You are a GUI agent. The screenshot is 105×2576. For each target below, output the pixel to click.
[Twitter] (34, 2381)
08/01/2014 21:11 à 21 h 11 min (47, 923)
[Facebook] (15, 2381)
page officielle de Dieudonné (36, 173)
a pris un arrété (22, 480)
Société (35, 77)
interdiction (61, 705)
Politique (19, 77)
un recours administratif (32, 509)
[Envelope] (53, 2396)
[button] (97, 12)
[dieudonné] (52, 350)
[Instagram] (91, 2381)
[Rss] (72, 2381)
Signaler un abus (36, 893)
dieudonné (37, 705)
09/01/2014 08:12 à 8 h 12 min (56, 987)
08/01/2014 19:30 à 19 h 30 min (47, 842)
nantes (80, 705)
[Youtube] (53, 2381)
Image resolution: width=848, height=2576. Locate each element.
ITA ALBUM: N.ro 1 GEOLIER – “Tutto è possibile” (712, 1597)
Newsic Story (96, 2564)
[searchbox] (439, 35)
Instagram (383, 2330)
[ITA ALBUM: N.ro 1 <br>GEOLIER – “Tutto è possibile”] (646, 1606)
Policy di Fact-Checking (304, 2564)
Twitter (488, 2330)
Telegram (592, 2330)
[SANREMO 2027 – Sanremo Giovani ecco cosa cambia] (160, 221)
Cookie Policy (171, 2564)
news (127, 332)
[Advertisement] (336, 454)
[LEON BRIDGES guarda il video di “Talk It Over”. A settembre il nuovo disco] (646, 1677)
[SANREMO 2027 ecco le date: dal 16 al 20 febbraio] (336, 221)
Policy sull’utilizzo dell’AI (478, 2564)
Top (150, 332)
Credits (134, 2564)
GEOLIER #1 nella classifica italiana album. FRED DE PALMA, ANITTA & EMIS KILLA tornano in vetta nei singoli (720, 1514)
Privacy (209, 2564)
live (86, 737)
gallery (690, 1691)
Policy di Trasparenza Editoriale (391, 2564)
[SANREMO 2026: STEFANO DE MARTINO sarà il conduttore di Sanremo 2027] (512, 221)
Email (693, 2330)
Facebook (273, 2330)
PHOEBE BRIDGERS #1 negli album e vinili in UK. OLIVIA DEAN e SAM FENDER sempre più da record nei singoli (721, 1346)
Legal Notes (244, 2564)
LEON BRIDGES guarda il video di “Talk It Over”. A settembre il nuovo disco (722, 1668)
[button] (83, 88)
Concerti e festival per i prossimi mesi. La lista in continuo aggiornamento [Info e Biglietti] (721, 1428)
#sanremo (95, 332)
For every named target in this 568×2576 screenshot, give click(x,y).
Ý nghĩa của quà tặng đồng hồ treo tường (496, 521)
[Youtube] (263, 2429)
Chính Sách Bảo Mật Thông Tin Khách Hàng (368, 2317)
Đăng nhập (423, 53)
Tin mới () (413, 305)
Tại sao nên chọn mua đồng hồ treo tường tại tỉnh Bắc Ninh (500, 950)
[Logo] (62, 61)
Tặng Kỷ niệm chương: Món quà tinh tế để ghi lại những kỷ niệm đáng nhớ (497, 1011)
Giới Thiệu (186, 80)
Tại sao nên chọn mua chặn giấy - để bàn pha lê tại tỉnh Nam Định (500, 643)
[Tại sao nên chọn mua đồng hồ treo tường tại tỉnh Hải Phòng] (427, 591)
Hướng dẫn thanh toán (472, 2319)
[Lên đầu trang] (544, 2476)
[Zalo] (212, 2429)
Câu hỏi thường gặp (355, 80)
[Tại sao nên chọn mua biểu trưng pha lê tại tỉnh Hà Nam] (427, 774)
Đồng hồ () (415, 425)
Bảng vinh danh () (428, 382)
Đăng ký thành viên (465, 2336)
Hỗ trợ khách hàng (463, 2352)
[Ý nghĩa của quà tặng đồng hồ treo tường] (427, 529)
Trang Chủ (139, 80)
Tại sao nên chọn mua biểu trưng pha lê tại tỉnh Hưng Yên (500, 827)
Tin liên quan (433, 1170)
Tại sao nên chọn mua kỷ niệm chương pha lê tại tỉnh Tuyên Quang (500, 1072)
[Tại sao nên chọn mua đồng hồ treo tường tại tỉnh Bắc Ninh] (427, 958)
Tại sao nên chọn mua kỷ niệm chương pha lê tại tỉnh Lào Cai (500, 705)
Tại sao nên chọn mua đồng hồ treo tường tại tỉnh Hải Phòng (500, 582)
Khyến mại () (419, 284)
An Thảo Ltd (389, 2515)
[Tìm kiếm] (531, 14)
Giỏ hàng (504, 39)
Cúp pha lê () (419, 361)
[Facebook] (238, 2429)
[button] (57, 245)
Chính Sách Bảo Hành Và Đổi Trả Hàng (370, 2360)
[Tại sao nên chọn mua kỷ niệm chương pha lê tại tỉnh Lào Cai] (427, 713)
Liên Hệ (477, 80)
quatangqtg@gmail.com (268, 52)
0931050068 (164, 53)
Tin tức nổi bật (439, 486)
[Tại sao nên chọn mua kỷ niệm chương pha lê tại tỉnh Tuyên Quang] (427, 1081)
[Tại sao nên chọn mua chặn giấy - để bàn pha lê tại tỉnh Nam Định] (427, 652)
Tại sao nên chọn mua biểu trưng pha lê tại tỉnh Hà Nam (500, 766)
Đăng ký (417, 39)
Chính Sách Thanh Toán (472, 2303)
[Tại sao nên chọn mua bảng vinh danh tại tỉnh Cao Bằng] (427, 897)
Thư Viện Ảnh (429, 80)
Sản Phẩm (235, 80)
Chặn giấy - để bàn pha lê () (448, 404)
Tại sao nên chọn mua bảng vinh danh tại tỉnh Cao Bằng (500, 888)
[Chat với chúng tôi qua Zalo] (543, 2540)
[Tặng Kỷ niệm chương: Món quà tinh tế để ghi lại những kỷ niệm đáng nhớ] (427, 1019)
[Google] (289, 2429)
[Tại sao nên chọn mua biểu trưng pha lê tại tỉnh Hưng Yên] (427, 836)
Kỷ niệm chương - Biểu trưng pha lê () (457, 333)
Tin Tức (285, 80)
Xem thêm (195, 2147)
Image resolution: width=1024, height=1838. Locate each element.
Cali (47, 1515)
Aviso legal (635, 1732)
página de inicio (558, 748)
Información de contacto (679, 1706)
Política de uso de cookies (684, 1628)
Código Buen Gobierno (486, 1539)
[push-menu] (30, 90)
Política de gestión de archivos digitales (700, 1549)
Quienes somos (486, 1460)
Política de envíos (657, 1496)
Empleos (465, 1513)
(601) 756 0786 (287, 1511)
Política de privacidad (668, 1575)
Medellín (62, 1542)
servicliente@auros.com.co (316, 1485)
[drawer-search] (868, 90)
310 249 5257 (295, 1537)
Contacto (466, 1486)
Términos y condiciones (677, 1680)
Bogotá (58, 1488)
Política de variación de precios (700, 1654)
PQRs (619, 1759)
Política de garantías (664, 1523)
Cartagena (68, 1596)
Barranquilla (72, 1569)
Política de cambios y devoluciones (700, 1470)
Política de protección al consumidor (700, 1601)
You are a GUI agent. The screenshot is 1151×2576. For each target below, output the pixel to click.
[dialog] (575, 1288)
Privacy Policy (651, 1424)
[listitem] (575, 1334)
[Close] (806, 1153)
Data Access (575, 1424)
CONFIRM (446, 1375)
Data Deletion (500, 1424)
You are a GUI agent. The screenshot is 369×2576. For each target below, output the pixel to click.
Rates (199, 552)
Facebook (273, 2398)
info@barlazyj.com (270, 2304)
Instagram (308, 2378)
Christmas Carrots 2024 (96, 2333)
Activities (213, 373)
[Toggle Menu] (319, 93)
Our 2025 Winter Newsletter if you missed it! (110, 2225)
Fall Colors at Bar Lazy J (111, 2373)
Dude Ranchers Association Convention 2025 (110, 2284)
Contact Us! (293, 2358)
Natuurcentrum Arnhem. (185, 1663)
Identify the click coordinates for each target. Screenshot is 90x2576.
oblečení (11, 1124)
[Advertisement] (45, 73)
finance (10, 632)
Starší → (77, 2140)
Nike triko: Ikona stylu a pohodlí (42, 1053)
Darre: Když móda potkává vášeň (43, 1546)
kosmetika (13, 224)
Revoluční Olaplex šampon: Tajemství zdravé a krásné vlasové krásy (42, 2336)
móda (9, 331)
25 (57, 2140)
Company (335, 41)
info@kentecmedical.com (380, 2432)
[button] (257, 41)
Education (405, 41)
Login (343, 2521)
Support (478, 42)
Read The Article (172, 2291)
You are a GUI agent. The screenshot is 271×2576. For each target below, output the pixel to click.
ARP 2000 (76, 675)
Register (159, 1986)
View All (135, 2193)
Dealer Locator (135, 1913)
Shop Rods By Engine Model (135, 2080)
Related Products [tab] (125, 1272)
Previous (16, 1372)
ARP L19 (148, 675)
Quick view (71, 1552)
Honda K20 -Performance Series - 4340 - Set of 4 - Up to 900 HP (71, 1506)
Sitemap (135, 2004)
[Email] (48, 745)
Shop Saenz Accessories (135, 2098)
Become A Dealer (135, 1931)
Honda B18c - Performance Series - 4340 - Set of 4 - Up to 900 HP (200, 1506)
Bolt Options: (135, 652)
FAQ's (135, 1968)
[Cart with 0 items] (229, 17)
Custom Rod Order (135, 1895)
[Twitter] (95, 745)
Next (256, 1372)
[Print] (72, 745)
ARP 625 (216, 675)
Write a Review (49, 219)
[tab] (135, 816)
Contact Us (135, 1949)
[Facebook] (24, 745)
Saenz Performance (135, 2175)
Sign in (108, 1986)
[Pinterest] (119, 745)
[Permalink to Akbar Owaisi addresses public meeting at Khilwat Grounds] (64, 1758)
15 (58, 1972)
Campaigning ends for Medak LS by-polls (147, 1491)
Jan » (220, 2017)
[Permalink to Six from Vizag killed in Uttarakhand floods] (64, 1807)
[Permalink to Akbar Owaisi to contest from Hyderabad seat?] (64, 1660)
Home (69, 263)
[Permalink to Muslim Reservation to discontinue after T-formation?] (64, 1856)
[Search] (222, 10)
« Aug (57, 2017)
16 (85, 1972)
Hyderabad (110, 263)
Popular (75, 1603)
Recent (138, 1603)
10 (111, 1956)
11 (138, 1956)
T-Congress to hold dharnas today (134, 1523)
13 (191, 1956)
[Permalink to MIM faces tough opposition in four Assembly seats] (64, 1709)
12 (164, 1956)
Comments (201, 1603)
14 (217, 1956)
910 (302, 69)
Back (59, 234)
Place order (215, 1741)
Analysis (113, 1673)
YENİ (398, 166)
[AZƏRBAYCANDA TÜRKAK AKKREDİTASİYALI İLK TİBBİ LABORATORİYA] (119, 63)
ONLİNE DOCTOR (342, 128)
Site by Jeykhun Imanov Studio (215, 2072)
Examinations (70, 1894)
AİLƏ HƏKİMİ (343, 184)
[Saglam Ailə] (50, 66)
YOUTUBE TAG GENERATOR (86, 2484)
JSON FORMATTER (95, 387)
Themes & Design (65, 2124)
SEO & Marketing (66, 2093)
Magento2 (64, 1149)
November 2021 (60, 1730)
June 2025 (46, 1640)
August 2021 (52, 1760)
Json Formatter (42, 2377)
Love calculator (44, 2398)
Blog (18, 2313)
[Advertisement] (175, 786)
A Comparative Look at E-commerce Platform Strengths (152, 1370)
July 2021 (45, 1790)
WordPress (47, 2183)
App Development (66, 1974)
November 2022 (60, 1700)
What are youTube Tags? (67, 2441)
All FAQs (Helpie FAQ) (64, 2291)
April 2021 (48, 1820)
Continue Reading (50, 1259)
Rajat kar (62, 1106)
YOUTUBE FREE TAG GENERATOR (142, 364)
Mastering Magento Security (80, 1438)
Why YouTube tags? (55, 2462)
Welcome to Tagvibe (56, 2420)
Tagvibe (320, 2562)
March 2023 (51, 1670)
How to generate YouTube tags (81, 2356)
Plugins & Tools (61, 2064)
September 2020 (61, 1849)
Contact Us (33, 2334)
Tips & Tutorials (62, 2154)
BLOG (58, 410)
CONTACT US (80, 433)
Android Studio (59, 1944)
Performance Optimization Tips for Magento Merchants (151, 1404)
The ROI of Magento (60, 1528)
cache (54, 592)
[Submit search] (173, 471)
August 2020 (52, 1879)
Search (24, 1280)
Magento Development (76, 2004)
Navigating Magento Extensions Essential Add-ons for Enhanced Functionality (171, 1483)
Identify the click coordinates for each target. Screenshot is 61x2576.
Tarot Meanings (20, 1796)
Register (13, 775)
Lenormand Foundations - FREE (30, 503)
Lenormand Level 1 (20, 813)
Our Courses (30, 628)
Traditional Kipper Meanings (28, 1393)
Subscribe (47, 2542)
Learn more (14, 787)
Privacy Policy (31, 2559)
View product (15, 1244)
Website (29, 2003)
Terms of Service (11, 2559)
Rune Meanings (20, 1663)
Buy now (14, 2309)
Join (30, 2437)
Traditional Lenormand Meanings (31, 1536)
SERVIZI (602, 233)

#### THE PROBLEM
Take exactly the lines from the one containing "Revoluční Olaplex šampon: Tajemství" through the one containing "Read The Article (172, 2291)" in the data above, and output them with nothing added.

#### EXERCISE SOLUTION
Revoluční Olaplex šampon: Tajemství zdravé a krásné vlasové krásy (42, 2336)
móda (9, 331)
25 (57, 2140)
Company (335, 41)
info@kentecmedical.com (380, 2432)
[button] (257, 41)
Education (405, 41)
Login (343, 2521)
Support (478, 42)
Read The Article (172, 2291)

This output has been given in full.